» **Recorded data**:
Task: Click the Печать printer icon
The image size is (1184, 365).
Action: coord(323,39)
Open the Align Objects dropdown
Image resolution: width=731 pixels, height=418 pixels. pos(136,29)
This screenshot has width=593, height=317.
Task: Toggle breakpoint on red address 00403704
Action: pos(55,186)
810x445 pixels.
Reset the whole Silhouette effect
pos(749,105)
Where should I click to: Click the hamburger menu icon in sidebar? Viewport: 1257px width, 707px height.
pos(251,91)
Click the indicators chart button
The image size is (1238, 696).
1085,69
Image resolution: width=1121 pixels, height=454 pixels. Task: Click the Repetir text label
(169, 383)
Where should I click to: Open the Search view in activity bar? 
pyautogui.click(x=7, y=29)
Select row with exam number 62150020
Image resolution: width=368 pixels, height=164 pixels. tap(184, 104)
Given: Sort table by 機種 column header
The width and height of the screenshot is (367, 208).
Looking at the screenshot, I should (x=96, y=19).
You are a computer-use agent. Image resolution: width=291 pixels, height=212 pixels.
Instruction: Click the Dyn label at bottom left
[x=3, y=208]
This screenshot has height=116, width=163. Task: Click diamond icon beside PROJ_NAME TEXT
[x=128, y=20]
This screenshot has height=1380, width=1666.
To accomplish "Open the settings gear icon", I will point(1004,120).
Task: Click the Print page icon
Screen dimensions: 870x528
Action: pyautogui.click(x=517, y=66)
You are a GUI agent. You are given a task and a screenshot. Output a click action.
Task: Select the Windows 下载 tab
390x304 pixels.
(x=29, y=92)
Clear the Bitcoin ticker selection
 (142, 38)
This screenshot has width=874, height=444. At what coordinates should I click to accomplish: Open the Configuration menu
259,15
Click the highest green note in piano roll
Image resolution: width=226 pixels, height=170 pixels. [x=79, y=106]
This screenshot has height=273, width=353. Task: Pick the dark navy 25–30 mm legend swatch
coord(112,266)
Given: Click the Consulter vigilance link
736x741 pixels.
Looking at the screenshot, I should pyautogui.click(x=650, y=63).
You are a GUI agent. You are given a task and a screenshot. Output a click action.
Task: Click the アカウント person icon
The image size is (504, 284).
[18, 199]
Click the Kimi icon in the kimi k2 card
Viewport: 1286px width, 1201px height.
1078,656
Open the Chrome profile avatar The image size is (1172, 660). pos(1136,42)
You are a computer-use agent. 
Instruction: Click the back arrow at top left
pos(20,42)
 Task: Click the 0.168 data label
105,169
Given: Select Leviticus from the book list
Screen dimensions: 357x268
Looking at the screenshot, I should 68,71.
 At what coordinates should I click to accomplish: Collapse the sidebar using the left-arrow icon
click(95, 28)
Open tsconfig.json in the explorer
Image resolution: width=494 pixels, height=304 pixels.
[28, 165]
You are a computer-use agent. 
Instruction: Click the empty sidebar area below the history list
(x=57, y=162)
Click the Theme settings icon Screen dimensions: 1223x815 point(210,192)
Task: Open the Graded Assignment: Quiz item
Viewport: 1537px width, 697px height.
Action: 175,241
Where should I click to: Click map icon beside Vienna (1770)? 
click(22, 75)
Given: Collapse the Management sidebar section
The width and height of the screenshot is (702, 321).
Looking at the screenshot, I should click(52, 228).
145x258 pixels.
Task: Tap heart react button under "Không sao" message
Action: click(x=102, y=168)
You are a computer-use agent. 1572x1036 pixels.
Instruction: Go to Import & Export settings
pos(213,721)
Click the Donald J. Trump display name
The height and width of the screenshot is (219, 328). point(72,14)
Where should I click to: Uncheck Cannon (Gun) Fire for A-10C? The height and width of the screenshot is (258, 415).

» **Objective**:
Could you reproduce all of the entries above line for line, without changing a single character?

» **Exercise output**:
Task: Click the Печать printer icon
The image size is (1184, 365).
Action: coord(323,39)
Open the Align Objects dropdown
Image resolution: width=731 pixels, height=418 pixels. pos(136,29)
This screenshot has width=593, height=317.
Task: Toggle breakpoint on red address 00403704
Action: pos(55,186)
810x445 pixels.
Reset the whole Silhouette effect
pos(749,105)
Where should I click to: Click the hamburger menu icon in sidebar? Viewport: 1257px width, 707px height.
pos(251,91)
Click the indicators chart button
The image size is (1238, 696).
1085,69
Image resolution: width=1121 pixels, height=454 pixels. Task: Click the Repetir text label
(169, 383)
Where should I click to: Open the Search view in activity bar? 
pyautogui.click(x=7, y=29)
Select row with exam number 62150020
Image resolution: width=368 pixels, height=164 pixels. tap(184, 104)
Given: Sort table by 機種 column header
The width and height of the screenshot is (367, 208).
Looking at the screenshot, I should (x=96, y=19).
You are a computer-use agent. Image resolution: width=291 pixels, height=212 pixels.
Instruction: Click the Dyn label at bottom left
[x=3, y=208]
This screenshot has height=116, width=163. Task: Click diamond icon beside PROJ_NAME TEXT
[x=128, y=20]
This screenshot has height=1380, width=1666.
To accomplish "Open the settings gear icon", I will point(1004,120).
Task: Click the Print page icon
Screen dimensions: 870x528
Action: pyautogui.click(x=517, y=66)
You are a GUI agent. You are given a task and a screenshot. Output a click action.
Task: Select the Windows 下载 tab
390x304 pixels.
(x=29, y=92)
Clear the Bitcoin ticker selection
 (142, 38)
This screenshot has width=874, height=444. At what coordinates should I click to accomplish: Open the Configuration menu
259,15
Click the highest green note in piano roll
Image resolution: width=226 pixels, height=170 pixels. [x=79, y=106]
This screenshot has height=273, width=353. Task: Pick the dark navy 25–30 mm legend swatch
coord(112,266)
Given: Click the Consulter vigilance link
736x741 pixels.
Looking at the screenshot, I should pyautogui.click(x=650, y=63).
You are a GUI agent. You are given a task and a screenshot. Output a click action.
Task: Click the アカウント person icon
The image size is (504, 284).
[18, 199]
Click the Kimi icon in the kimi k2 card
Viewport: 1286px width, 1201px height.
1078,656
Open the Chrome profile avatar The image size is (1172, 660). pos(1136,42)
You are a computer-use agent. 
Instruction: Click the back arrow at top left
pos(20,42)
 Task: Click the 0.168 data label
105,169
Given: Select Leviticus from the book list
Screen dimensions: 357x268
Looking at the screenshot, I should 68,71.
 At what coordinates should I click to accomplish: Collapse the sidebar using the left-arrow icon
click(95, 28)
Open tsconfig.json in the explorer
Image resolution: width=494 pixels, height=304 pixels.
[28, 165]
You are a computer-use agent. 
Instruction: Click the empty sidebar area below the history list
(x=57, y=162)
Click the Theme settings icon Screen dimensions: 1223x815 point(210,192)
Task: Open the Graded Assignment: Quiz item
Viewport: 1537px width, 697px height.
Action: 175,241
Where should I click to: Click map icon beside Vienna (1770)? 
click(22, 75)
Given: Collapse the Management sidebar section
The width and height of the screenshot is (702, 321).
Looking at the screenshot, I should click(52, 228).
145x258 pixels.
Task: Tap heart react button under "Không sao" message
Action: click(x=102, y=168)
You are a computer-use agent. 1572x1036 pixels.
Instruction: Go to Import & Export settings
pos(213,721)
Click the Donald J. Trump display name
The height and width of the screenshot is (219, 328). point(72,14)
Where should I click to: Uncheck Cannon (Gun) Fire for A-10C? The height and width of the screenshot is (258, 415).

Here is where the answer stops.